▸ PROBLEM DESCRIPTION
In the listing below, find the line that contains "Given: Click the Create" and the line that contains "Task: Select the Content-Type header row". Quote both and every line between them, exactly, and nothing more.
DATA LISTING: Begin
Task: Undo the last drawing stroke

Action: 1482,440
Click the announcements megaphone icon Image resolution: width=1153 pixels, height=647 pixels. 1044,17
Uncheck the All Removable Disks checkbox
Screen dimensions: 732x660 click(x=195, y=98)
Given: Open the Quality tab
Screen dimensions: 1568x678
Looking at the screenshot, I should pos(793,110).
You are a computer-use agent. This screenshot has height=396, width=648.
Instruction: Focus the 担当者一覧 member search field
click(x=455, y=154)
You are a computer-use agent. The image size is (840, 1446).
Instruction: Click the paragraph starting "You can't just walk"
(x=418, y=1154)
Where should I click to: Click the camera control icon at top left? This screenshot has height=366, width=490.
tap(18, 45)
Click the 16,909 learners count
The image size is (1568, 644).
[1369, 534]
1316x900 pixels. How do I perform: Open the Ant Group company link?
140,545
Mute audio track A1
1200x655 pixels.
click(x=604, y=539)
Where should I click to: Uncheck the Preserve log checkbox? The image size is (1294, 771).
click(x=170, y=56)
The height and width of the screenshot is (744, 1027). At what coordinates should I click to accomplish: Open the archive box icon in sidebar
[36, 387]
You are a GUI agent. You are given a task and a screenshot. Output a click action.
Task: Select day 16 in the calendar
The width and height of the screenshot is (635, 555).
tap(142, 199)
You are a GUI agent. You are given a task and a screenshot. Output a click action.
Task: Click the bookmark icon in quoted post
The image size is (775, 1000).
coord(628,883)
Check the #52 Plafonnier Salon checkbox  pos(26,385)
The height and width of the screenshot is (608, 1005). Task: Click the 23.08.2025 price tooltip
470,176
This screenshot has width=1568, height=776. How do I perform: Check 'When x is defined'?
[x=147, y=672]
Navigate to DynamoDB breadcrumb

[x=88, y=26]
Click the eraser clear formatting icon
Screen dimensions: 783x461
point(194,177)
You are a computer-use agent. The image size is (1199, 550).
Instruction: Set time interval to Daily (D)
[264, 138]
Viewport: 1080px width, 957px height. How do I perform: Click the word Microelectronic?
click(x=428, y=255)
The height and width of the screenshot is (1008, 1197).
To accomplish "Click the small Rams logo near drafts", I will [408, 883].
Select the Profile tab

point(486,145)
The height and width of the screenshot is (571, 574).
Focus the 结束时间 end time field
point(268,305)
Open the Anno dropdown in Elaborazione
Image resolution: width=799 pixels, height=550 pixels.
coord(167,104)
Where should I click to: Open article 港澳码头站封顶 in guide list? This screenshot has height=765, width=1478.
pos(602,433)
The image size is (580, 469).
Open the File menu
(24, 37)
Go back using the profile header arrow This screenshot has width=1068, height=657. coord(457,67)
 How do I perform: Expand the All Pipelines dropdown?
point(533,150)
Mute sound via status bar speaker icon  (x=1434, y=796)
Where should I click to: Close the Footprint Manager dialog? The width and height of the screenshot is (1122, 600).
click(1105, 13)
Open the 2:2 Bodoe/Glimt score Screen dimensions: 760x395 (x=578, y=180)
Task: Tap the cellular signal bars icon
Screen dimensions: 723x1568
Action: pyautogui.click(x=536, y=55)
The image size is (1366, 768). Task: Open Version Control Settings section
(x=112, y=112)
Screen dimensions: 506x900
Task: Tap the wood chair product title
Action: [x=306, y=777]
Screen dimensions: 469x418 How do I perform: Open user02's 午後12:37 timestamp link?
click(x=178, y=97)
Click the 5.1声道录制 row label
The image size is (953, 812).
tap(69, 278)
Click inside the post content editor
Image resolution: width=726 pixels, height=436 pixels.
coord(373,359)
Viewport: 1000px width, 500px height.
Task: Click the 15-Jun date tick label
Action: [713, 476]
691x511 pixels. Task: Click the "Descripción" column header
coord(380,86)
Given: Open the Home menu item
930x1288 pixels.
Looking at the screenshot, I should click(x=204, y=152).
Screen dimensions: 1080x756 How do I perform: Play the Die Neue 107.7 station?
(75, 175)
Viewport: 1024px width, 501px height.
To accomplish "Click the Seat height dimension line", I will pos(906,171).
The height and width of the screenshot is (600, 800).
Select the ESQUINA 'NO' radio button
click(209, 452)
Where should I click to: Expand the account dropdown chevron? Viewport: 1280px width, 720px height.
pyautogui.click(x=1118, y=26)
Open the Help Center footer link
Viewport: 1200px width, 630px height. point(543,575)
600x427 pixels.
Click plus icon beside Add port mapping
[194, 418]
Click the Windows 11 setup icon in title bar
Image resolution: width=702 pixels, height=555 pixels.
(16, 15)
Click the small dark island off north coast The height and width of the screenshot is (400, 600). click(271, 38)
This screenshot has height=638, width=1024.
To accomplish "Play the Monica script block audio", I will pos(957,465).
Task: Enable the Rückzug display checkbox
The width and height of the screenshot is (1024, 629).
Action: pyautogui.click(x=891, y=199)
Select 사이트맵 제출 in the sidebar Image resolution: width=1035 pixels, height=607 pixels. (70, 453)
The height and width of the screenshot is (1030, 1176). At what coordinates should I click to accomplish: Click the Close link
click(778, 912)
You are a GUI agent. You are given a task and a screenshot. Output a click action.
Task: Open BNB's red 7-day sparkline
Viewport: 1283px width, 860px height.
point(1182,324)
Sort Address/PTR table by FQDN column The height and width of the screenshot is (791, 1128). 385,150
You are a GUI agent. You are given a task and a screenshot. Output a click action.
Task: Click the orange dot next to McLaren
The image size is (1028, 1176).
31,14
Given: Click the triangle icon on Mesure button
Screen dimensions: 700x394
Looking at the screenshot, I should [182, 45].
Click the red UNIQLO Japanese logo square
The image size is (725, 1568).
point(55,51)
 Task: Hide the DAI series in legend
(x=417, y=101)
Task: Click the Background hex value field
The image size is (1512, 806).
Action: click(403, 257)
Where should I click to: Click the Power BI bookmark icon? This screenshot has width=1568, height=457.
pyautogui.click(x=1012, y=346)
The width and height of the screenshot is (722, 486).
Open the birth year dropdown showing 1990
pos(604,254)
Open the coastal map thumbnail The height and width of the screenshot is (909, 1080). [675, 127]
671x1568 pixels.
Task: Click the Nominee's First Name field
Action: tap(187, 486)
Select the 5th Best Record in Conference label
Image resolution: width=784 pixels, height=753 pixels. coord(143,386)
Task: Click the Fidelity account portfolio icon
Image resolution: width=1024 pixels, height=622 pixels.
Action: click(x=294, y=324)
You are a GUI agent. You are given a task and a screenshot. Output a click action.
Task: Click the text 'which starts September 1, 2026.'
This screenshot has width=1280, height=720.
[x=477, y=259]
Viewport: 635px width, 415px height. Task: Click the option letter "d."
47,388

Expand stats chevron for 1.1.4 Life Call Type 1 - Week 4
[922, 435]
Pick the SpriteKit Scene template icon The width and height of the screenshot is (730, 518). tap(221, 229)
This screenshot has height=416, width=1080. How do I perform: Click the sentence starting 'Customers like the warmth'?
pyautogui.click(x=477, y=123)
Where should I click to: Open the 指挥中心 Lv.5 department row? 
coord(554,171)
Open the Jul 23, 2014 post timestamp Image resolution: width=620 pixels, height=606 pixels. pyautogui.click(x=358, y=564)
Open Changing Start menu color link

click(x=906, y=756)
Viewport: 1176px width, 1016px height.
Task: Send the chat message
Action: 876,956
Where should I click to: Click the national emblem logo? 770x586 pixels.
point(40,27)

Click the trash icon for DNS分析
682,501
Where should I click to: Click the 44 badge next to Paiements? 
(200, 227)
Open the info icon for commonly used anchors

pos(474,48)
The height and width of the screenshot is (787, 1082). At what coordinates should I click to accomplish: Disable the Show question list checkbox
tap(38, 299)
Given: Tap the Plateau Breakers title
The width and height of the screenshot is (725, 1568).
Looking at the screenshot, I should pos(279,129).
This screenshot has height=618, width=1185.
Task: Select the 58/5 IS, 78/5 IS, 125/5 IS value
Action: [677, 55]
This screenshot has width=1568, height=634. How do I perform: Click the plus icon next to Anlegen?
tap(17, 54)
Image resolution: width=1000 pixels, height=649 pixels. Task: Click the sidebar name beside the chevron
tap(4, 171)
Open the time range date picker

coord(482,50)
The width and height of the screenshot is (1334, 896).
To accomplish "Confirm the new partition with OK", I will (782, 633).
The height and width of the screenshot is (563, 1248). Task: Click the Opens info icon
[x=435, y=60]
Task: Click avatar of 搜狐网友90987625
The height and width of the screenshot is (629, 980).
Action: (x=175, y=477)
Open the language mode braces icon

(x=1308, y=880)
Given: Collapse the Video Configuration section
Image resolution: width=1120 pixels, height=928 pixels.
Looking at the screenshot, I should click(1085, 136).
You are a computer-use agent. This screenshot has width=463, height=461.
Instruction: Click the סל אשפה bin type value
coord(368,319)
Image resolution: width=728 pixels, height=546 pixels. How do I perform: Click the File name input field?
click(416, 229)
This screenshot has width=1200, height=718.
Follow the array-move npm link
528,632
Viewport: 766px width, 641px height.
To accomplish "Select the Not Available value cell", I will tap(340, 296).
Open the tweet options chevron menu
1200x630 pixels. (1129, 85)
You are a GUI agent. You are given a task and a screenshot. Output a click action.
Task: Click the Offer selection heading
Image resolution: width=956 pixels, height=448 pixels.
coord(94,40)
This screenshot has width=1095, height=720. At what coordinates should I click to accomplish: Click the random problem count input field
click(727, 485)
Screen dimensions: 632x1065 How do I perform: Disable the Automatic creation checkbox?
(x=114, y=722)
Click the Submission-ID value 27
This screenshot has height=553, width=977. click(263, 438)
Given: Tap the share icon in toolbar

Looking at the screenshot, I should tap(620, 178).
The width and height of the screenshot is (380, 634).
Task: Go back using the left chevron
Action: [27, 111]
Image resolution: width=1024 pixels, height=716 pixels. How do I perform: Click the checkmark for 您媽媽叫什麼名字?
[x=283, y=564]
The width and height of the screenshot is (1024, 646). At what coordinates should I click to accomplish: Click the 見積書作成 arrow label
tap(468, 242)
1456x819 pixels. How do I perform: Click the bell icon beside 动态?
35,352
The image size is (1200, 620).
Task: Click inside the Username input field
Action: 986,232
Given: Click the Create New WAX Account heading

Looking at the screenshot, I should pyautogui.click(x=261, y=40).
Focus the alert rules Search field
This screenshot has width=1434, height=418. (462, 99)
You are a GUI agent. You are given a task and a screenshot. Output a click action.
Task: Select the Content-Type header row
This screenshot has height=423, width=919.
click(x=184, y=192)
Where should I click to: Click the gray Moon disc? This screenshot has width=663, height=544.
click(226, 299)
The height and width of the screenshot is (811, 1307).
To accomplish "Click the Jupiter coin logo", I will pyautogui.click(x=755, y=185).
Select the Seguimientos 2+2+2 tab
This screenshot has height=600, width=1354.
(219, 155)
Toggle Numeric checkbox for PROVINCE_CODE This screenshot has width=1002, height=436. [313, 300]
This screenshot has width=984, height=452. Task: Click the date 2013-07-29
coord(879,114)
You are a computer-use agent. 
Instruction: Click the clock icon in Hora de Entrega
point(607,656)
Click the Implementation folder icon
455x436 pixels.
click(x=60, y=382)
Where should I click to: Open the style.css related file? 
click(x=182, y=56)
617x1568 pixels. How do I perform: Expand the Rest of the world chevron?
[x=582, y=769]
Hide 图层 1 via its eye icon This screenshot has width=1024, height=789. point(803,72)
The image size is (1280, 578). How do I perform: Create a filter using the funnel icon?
DATA LISTING: End
▸ RESPONSE AREA
Given: Click the Create New WAX Account heading

Looking at the screenshot, I should pyautogui.click(x=261, y=40).
Focus the alert rules Search field
This screenshot has width=1434, height=418. (462, 99)
You are a GUI agent. You are given a task and a screenshot. Output a click action.
Task: Select the Content-Type header row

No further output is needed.